BY MATTHEW STONE, Staff Writer
AUGUSTA -- Maine's school and university officials heard their first bit of promising budget news Wednesday after months of making plans for sharp budget reductions.
Gov. John Baldacci proposed returning $20 million in state funds to local school districts, reflecting overall revenue forecasts that have been revised upward by $51 million.
At the state's universities and community colleges, the governor proposed restoring all cuts he had originally written into his supplemental budget.

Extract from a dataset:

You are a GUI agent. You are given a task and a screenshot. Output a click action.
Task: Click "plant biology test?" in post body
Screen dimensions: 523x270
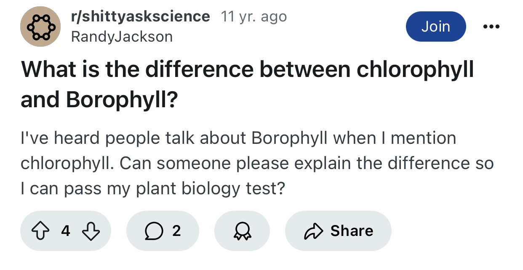point(209,188)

Education Commissioner Susan Gendron called the restored funds "good news for education."
The state's school districts will still have to trim their budgets for the upcoming school year, but the cuts shouldn't be as steep as school administrators expected they'd be as recently as Tuesday.
"It's less red than it was on the other printout, but it's still red," Gendron told members of the Legislature's Education Committee. "It's still less money."
The $20 million addition to Baldacci's budget brings total state K-12 education spending to $930 million for the 2010-11 school year. That's still $34 million less than schools are receiving from state coffers this year.
Instead of dealing with a $1.91 million cut, the Farmington-based Mount Blue Regional School District will instead decide how to make up for a $1.65 million drop in state funds.
"It's helpful. I'm not unappreciative of the efforts," said Michael Cormier, the district's superintendent. "It's still a sad commentary on where we are."
For Readfield-based Regional School Unit 38, the budget revisions mean the four-town district will face $802,000 in cuts to its state funds, rather than the $987,000 cut it was bracing for.
Superintendent Rich Abramson said Wednesday it was too early to tell how the new numbers would affect budget reductions. But the upward revenue projections, combined with a low health insurance premium increase for teachers, are "two good pieces of news as we really struggle with serious budget constraints," he said.
Maine's community colleges -- originally facing $1.7 million in state funding cuts -- will face no state reductions, according to Baldacci's revised budget proposal. And the state's university system will no longer face the $6 million funding cut it was anticipating.
"It's encouraging to note that the governor is recommending this step even though money is still very tight in Maine," Robert Kennedy, president of the University of Maine in Orono, wrote on the university's Web site.